On Sun, Feb 11, 2001 at 10:16:02PM -0800, Ashley Yakeley wrote:
> Very occasionally non-integer or 'fractal' exponents of dimensions are
> useful. For instance, geographic coastlines can be measured in km ^ n,
> where 1 <= n < 2. This doesn't stop the CIA world factbook listing all
> coastline lengths in straight kilometres, however.

This is pretty rare, and it's also fairly tough to represent points in
spaces of fractional dimension. I'll bet the sorts of complications
necessary to do so would immediately exclude it from consideration in
the design of a standard library, but nevertheless would be interesting
to hear about. Can you comment further on this?

On Sun, Feb 11, 2001 at 10:16:02PM -0800, Ashley Yakeley wrote:
> More unit weirdness occurs with logarithms. For instance, if y and x are
> distances, log (y/x) = log y - log x. Note that 'log x' is some number +
> log (metre). Strange, huh?

If you (or anyone else) could comment on what sorts of units would be
appropriate for the result type of a logarithm operation, I'd be glad to
hear it. I don't know what the result type of this example is supposed
to be if the units of a number are encoded in the type.

On Sun, Feb 11, 2001 at 10:16:02PM -0800, Ashley Yakeley wrote:
> Interestingly, in C++ you can parameterise types by values. For instance:
[interesting C++ example elided]
> Can you do this sort of thing in Haskell?

No, in general I find it necessary to construct some sort of set of
types parallel to the actual data type, define some sort of existential
data type encompassing the set of all types which can represent one of
those appropriate values, and "lift" things to that type by means of
sample arguments. I usually like ensuring that the types representing
things like integers never actually have any sort of data manifest,
i.e. the sample arguments are always undefined. This is a bit awkward.
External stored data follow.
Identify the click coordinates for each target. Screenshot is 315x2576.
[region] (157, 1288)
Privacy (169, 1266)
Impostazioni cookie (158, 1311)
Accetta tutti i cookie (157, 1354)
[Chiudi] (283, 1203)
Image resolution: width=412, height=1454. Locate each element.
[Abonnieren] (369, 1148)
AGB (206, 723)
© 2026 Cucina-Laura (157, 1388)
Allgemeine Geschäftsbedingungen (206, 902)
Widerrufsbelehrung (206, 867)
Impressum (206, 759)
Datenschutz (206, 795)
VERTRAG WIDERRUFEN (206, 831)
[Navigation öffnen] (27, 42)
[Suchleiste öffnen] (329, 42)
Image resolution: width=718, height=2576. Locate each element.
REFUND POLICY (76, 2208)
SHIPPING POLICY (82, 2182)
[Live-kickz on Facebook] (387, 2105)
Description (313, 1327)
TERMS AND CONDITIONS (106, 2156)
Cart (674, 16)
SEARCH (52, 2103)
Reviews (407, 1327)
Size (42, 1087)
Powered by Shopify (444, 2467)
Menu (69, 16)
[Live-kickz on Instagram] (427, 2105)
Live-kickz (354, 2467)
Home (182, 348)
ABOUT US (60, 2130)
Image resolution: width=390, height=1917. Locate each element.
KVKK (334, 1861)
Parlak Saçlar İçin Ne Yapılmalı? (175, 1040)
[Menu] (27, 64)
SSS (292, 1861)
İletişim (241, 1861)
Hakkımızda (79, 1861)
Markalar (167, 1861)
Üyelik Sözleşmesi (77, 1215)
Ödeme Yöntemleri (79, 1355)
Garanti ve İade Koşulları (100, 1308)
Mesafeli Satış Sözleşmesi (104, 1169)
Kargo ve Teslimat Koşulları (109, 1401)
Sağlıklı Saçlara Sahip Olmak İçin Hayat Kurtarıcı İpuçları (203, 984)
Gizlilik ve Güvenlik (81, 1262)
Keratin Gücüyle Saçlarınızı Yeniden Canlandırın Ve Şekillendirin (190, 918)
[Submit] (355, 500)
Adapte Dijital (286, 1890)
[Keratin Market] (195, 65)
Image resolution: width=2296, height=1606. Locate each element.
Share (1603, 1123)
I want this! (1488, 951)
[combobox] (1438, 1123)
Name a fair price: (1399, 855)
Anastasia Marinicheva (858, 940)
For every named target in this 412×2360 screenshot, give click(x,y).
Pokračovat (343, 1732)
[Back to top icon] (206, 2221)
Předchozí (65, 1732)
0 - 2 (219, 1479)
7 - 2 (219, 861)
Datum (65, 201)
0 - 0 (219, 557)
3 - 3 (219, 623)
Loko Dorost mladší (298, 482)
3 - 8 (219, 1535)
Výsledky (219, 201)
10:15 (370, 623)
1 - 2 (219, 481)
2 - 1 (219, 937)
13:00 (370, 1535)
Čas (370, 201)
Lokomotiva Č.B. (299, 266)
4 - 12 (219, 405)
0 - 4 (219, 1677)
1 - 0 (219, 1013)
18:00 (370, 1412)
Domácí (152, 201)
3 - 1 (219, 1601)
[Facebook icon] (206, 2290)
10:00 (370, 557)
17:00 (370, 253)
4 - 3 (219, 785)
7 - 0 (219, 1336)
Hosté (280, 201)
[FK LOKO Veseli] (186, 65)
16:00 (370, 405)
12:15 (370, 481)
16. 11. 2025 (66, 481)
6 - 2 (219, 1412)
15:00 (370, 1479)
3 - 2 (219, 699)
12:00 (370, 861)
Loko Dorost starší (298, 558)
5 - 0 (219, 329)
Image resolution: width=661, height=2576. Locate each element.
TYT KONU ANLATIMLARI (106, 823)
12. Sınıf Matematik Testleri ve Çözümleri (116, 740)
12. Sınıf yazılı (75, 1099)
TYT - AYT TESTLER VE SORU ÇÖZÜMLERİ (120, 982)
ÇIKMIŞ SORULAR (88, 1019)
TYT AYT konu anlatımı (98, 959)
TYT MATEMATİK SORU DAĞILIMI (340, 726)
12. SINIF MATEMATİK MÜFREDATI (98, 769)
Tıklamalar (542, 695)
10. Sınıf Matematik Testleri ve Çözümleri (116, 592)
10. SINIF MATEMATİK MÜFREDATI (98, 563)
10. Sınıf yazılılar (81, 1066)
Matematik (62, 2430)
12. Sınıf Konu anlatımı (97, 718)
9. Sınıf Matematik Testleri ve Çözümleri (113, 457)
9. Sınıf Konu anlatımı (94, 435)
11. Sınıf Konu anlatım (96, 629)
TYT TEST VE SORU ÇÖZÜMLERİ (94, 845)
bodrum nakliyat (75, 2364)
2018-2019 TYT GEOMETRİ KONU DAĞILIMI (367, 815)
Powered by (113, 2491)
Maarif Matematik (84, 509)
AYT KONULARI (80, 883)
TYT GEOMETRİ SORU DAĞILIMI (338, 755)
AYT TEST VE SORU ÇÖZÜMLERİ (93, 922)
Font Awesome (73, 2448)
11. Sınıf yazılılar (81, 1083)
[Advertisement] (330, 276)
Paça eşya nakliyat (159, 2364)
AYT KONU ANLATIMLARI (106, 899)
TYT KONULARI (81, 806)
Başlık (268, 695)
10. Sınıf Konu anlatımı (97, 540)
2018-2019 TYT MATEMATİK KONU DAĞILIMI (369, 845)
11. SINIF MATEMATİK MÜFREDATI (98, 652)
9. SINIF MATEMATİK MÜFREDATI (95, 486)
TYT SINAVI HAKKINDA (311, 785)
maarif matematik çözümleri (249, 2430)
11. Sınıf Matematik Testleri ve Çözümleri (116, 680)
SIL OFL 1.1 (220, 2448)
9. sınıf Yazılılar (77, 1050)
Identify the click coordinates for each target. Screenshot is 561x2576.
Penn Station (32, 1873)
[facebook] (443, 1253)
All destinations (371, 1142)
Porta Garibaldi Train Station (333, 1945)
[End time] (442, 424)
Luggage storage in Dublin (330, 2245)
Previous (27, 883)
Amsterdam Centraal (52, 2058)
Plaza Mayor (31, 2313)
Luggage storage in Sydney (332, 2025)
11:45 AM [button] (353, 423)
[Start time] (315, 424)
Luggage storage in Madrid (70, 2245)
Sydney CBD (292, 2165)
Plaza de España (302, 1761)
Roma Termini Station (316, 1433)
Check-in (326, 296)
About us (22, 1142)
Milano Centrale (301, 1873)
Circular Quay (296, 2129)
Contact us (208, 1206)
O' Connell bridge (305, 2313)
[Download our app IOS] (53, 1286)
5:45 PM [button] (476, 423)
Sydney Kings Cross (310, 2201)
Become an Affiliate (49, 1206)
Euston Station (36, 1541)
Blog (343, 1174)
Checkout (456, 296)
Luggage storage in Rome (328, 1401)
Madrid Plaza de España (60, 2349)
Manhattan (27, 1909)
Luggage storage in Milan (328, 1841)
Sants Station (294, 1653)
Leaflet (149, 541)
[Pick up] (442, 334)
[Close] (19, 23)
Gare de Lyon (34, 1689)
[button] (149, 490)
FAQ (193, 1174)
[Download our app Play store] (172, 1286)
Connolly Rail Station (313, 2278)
I think Okasaki's work on square matrices and perhaps some other ideas
should be exploited for this sort of thing, as there is quite a bit of
opposition to the usage of sample arguments. I'd like to see a library
for vector spaces based on similar ideas. I seem to be caught up in
other issues caused by mucking with fundamental data types' definitions,
my working knowldedge of techniques like Okasaki's is insufficient for
the task, and my design concepts are probably too radical for general
usage, so I'm probably not the man for the job, though I will very
likely take a stab at such a beast for my own edification.